This week is National Reconciliation Week in Australia, where I am currently living. As a new Australian, my perspectives may not match many people’s. I was lucky enough, not long after becoming a citizen, to attend a 2 day workshop on white privilege. This workshop aimed to help mainly white Australians understand the history of Australia from lived experience perspectives, mainly Aboriginal.
I was stunned at the time that many of my peers did not know, nor have any concept of the events and systemic abuses that followed colonization. Reconciliation requires honesty, which is why the South African process was called Truth and Reconciliation. However, truth telling is hard work, emotional and painful and I can see why communities and societies may shy away from such a raw process. As a relative outsider, I knew more of those difficult truths that people born and educated in Australia.

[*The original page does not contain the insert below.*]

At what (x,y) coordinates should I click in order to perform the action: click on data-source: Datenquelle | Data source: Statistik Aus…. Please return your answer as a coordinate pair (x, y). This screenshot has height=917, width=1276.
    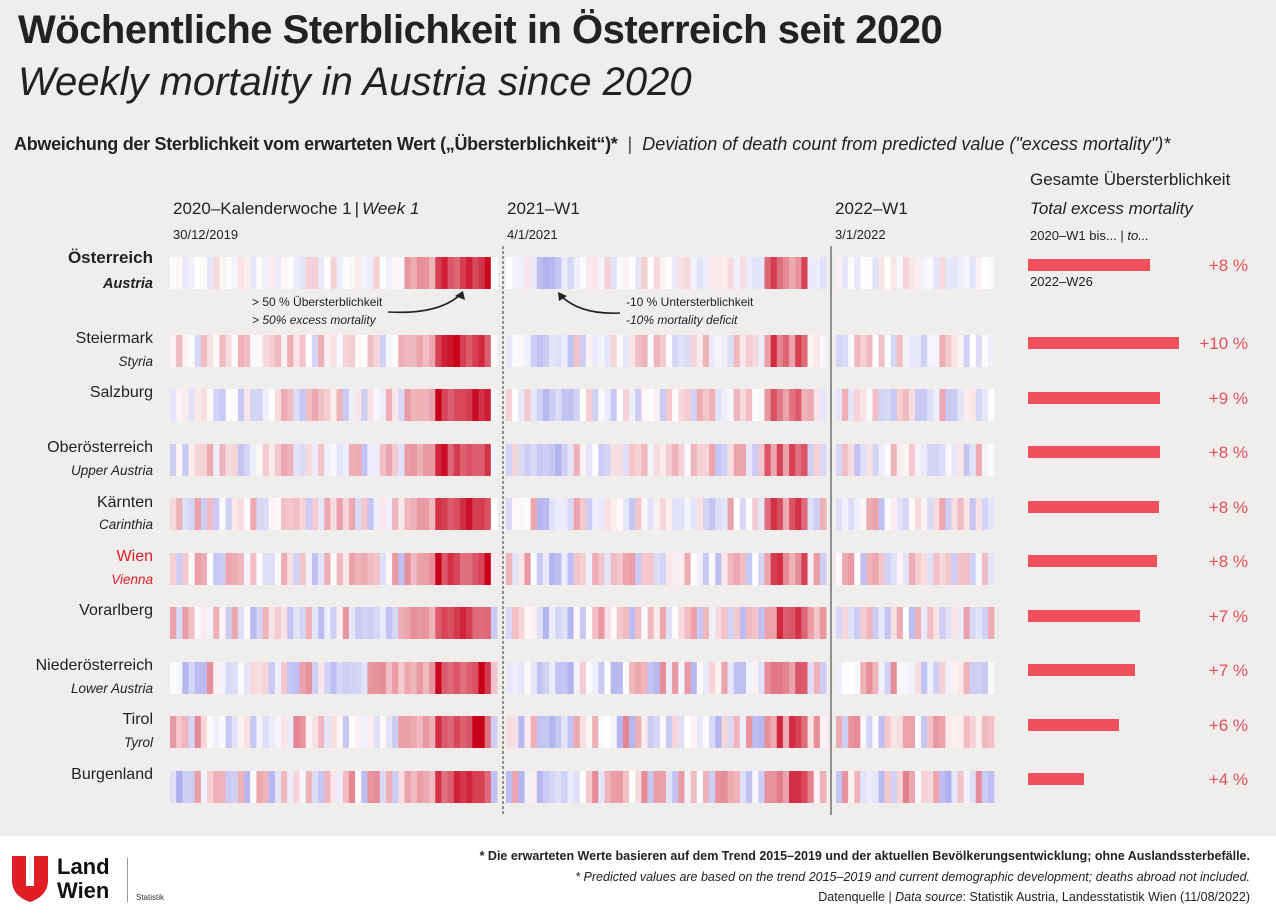
    Looking at the image, I should click on (1034, 897).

But, perhaps it is my Kiwi connections that grounded me in truly aiming to achieve reconciliation within Australia. Not in a week, and certainly not by setting aside one week of the year to focus on it, but rather by living day to day in ways that validate Aboriginal and Torres Strait Islander experiences as expressed by both individuals and collectively. During the workshop, participants were asked to take a personal stand against racism and to challenge it in their lives. For me in the months since, this has meant asking people not be be racist in my home or in my company, blocking people on social media and not supporting local businesses who have posted racist videos online. I also try to smile at everyone I pass in the street or in a store. This sounds so silly but the story that stuck with me most powerfully from the workshop was the one where an Aboriginal Australian felt hurt by the lack of smiles and fleeting contact when out and about, noticing that the white people around her smiled at each other but not at her.
A smile costs nothing, but can be more meaningful than you realise. The only way racism will be defeated is if everyone decides that there is no place for racism in our society. What can you do in your life to challenge racism, whether that is helping those of us who are white understand or responding to those around?
On another note, I am still not reconciled to the facts of life and death, and I am still struggling to accept that my wife will never physically walk through the door again. I am also finding it strange that people offer up ideas as to how fast or slow I should “move on”. I am not sure what they mean by this as the dog and I are not planning to move, but the advice often seems to be tinged by judgement; ‘not too soon’, ‘before you get stuck’, ‘you seem to be doing very well, we are still so sad’. I often wonder if people think before they assume that just because I am functioning ‘very well’ at that moment that I am always full of joy? I also need to reconcile being polite and being respectful with protecting my heart. Kind and generous people who want to share how much they miss Jane and seek to tell me long stories or tell me how irreplaceable she is, even though they have already replaced her as their GP or colleague etc. Here my autism is my gift, I can have my polite mode on, and stand and listen (though I do wonder at people who don’t notice the tears running down my face) and then when they take a breath, I can say that “I am sorry I need to leave, it is very sad, Jane was too young and died too soon.” Then I go and sit in the car until the tears ease enough for me to drive home.
Another beautiful and wise post Emma.
Thanks Thelma.
Good on you Emma. I don’t know what to do about racism – and it might as well start with a smile.